» **Task brief**: What you write must match exactly the lines from the one with "Task: Open the 薪資 people icon" through the last line of the material below.

» **Task inputs**:

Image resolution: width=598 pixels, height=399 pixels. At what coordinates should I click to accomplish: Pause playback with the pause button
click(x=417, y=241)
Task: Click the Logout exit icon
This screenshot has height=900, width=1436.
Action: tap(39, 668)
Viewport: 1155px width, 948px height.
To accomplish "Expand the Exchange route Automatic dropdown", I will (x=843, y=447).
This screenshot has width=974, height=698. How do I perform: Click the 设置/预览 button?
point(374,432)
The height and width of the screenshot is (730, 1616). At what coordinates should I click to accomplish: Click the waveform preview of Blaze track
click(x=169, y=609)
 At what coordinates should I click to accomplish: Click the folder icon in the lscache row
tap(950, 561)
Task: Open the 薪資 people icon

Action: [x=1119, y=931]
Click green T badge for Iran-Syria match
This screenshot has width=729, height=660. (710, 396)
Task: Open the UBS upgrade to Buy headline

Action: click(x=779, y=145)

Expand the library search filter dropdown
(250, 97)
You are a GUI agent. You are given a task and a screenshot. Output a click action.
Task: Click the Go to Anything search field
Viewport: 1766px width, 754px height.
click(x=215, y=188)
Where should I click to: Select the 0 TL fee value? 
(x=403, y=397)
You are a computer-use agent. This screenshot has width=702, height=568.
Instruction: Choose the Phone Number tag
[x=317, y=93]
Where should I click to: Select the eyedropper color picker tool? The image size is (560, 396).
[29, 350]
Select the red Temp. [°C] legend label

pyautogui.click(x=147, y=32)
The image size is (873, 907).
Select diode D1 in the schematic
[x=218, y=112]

» **Output for this exercise**:
Task: Open the 薪資 people icon

Action: [x=1119, y=931]
Click green T badge for Iran-Syria match
This screenshot has width=729, height=660. (710, 396)
Task: Open the UBS upgrade to Buy headline

Action: click(x=779, y=145)

Expand the library search filter dropdown
(250, 97)
You are a GUI agent. You are given a task and a screenshot. Output a click action.
Task: Click the Go to Anything search field
Viewport: 1766px width, 754px height.
click(x=215, y=188)
Where should I click to: Select the 0 TL fee value? 
(x=403, y=397)
You are a computer-use agent. This screenshot has width=702, height=568.
Instruction: Choose the Phone Number tag
[x=317, y=93]
Where should I click to: Select the eyedropper color picker tool? The image size is (560, 396).
[29, 350]
Select the red Temp. [°C] legend label

pyautogui.click(x=147, y=32)
The image size is (873, 907).
Select diode D1 in the schematic
[x=218, y=112]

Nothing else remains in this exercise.